The two contrasting landscape types were characterized as heterogeneous mixed farmland and intensively farmed homogeneous plain, respectively. As in Roschewitz et al. (2005) and Purtauf et al. (2005), we used the proportion of arable land (i.e. annually tilled fields with annual crops) and the occurrence of grasslands (field borders and pastures) in the landscape as proxies for habitat-type diversity and landscape type. The three landscape measures (proportion of arable land, mean field size and proportion of pasture of all agricultural land) were calculated in ArcView GIS 3·2 using agricultural statistics from the Swedish Board of Agriculture (Jönköping) within a 1-km radius circle from the centre of the farm unit. Six pairs of farms were situated in heterogeneous landscapes [proportion of arable land 0·15 ± 0·038 (mean ± SEM); field size 31600 ± 4600 m2; proportion of pasture 0·19 ± 0·031] and the remaining six pairs in homogeneous landscapes (proportion of arable land 0·70 ± 0·049; field size 60200 ± 6400 m2; proportion of pasture 0·028 ± 0·011). The heterogeneous landscapes held a significantly lower proportion of arable land (t = −8·83, d.f. = 22, P < 0·0001), smaller fields (t = −3·61, d.f. = 22, P= 0·0016) and a significantly larger proportion of pasture (t = 4·92, d.f. = 13·6, P= 0·0002) than the homogeneous landscapes.

farm selection

Spatially explicit information on agricultural land use (from the Swedish Board of Agriculture) was used in ArcView GIS 3·2 to select organic farms and match them with conventional ones. Organic farms were identified through the occurrence of EU-subsidized organically managed fields (according to EEC regulation 2092/91). The initial selection of organic farms focused on farms that had at least 50% of their land area under organic management during 2002. Farms with vegetable crops, fruit cultivations, etc., were then excluded; the dominant crops of the remaining organic farms were therefore cereal, cereal–legume mixture and ley, and more rarely beet and oil seed rape. We included 12 organic farms [area of organic arable land per farm 72 ± 13 ha (mean ± SEM); proportion of organic agricultural land per farm 0·94 ± 0·036] in the study, i.e. six from each of the two landscape types. We used proximity, field size, crop type and occurrence of landscape features (e.g. stone walls, tree rows and small habitat islands) to match carefully, as far as possible, the selected 12 organic farms with conventional ones, to eliminate all differences not directly linked to farming practice (i.e. differences other than use/non-use of pesticides, use/non-use of inorganic fertilizers and a long and diverse crop rotation; Stockdale et al. 2001). The farms within a pair were situated close enough (3–8 km within pairs) to occur in the same type of landscape but were always at least 3 km apart, to avoid systematic exchange of butterflies.

butterfly inventory

We surveyed butterflies (Rhopalocera, including burnet moths, Zygaenidae) along organically and conventionally managed cereal field headlands and margins during June–August 2003 (five visits) and May–August 2004 (six visits) on the selected 24 farms.
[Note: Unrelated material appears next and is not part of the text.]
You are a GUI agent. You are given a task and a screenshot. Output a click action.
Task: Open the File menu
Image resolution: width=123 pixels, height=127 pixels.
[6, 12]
The farms within a pair were visited on the same day and each farm was visited every 2 weeks. Butterfly species and abundance were recorded in the field headlands (outer 5 m of the cereal fields) and adjacent uncultivated field margins (2-m wide strip of grassy vegetation along the field boundaries) using a modified standard transect count (Pollard 1977). The butterfly data from the two subsampling areas (field headland and uncultivated field margin) were combined in the statistical analyses.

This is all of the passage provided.